Higher depressive symptom severity was associated with higher hs-CRP and a higher prevalence of low-grade systemic inflammation, with the strongest association observed among adults with moderately severe symptoms. The findings support a co-occurrence model between depressive symptoms and systemic inflammation in the population, while highlighting that effect sizes are modest, non-linear across symptom categories, and sensitive to handling of high hs-CRP values. Future research should prioritise longitudinal designs, repeated biomarker measurements, and triangulation with genetic and experimental evidence to clarify directionality and to evaluate whether inflammation-informed prevention or treatment strategies may be beneficial for specific subgroups.
5. Conclusions
Using nationally representative survey-weighted data from U.S. adults, higher depressive symptom severity was associated with higher hs-CRP levels and, in several symptom strata, a higher prevalence of low-grade systemic inflammation after adjustment for a pre-specified core confounder set. The pre-specified primary contrast (PHQ-9 10–14 versus 0–4) yielded modest point estimates above the null for both continuous and dichotomised hs-CRP outcomes, but with uncertainty compatible with little or no association under the primary specification.
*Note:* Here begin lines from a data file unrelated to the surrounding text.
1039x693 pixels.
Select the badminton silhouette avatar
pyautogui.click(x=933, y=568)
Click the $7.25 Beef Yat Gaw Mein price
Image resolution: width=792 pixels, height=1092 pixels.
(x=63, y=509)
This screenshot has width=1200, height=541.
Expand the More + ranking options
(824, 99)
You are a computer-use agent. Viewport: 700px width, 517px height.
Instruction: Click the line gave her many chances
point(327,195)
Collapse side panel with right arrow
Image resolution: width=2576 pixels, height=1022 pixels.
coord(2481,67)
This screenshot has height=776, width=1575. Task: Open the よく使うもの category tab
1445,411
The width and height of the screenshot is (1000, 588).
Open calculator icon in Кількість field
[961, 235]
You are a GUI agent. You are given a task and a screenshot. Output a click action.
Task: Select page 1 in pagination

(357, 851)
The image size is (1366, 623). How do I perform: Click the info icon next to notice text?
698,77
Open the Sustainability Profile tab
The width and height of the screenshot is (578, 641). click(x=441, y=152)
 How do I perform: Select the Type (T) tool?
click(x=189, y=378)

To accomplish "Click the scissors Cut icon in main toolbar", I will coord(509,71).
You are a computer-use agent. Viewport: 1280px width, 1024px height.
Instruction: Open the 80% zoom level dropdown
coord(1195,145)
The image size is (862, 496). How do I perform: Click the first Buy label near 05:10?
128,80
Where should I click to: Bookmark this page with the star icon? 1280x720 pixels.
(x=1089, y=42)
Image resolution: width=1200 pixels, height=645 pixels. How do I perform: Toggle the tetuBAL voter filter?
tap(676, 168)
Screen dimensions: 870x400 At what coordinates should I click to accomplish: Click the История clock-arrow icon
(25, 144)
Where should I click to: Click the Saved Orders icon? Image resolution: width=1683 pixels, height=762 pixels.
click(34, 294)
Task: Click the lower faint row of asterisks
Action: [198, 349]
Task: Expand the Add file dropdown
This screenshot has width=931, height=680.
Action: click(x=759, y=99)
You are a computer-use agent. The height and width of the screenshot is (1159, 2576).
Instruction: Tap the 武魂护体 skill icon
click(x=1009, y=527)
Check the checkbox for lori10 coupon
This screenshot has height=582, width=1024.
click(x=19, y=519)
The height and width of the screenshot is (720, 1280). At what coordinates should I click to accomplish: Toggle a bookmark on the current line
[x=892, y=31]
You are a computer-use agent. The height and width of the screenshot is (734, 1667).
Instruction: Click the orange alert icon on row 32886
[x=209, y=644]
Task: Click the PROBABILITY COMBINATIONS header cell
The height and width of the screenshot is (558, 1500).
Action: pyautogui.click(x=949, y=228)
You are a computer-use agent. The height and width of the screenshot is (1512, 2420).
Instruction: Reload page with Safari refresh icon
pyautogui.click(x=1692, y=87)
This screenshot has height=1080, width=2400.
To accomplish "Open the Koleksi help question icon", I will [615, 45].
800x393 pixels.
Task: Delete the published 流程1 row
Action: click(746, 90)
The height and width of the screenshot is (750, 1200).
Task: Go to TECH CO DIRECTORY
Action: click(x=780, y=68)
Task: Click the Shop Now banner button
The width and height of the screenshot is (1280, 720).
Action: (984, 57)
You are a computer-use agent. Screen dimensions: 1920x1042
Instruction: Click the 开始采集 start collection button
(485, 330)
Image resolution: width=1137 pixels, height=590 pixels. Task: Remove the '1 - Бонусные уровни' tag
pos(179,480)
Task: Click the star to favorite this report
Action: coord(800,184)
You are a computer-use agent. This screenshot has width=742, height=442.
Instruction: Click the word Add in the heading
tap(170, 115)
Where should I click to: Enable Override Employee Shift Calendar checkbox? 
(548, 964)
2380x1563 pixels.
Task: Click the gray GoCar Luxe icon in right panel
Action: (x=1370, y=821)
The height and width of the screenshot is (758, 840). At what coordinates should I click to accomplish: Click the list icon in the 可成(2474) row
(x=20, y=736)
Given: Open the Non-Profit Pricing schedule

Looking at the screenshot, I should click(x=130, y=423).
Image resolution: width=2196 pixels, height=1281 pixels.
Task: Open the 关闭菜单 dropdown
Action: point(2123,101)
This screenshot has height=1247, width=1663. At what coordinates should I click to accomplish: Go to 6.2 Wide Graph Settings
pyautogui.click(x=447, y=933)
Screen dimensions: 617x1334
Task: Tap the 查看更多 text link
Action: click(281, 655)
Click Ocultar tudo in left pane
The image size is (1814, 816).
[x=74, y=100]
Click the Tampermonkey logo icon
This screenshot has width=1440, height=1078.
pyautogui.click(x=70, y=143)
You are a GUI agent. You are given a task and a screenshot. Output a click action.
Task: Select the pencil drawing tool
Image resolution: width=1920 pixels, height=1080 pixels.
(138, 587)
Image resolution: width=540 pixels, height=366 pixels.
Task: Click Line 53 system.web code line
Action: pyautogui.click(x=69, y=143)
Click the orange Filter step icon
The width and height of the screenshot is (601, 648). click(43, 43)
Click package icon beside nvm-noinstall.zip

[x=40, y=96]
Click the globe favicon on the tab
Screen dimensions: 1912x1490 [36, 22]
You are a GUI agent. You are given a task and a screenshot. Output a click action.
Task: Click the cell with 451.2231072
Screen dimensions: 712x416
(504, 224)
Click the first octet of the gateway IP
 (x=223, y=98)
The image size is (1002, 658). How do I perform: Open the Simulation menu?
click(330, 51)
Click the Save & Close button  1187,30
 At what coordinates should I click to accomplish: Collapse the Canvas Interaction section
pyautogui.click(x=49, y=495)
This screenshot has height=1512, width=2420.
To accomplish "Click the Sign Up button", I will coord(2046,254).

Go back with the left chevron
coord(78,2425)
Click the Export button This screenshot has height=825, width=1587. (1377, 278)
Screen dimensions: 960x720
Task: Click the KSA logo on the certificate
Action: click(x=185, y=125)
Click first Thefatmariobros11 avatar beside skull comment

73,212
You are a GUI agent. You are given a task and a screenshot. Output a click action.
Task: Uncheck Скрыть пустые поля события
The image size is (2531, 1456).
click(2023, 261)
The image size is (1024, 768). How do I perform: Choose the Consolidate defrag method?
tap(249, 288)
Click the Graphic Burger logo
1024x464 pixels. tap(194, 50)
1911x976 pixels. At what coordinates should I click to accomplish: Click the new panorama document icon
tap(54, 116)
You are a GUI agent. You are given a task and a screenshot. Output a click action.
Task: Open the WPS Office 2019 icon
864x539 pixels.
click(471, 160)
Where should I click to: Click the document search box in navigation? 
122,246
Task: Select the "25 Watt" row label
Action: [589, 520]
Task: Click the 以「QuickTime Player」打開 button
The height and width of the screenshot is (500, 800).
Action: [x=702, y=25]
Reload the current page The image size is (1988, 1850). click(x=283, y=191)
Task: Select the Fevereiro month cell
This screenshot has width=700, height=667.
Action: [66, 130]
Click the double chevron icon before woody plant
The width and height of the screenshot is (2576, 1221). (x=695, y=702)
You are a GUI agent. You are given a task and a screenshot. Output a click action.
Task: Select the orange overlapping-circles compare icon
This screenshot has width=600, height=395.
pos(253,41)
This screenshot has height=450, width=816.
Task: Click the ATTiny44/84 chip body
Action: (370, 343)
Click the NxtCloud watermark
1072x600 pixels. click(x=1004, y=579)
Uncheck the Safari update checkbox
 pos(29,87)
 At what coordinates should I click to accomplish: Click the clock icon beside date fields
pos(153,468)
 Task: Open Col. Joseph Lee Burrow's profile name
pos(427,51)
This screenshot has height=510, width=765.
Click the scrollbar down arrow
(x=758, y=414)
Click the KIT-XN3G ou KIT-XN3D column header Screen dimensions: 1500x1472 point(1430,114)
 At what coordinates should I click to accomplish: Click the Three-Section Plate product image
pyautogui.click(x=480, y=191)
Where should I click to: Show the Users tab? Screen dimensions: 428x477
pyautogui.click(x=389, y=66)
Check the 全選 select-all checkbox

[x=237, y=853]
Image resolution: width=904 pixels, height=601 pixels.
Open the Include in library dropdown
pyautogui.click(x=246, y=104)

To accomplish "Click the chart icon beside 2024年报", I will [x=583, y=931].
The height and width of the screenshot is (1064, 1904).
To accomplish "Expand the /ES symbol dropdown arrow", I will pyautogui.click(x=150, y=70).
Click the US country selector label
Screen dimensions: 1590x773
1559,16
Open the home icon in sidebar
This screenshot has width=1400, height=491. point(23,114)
Across the full range of symptom categories, associations were not strictly monotonic, but the strongest and most precise elevations in hs-CRP were observed among participants with moderately severe symptoms (PHQ-9 15–19). Exploratory modelling of the PHQ-9 score continuum supported a non-linear pattern in which predicted hs-CRP rose more steeply at higher symptom levels, consistent with heterogeneity in inflammatory burden across depression severity.
Robustness checks indicated that inferences for the primary contrast were sensitive to handling of high hs-CRP values and to additional adjustment for adiposity, with attenuation towards the null under alternative specifications. These results support a co-occurrence model between depressive symptoms and systemic inflammation at the population level, while emphasising that effect sizes are generally modest and that careful specification and sensitivity analyses are essential when interpreting depression-hs-CRP associations in cross-sectional survey data.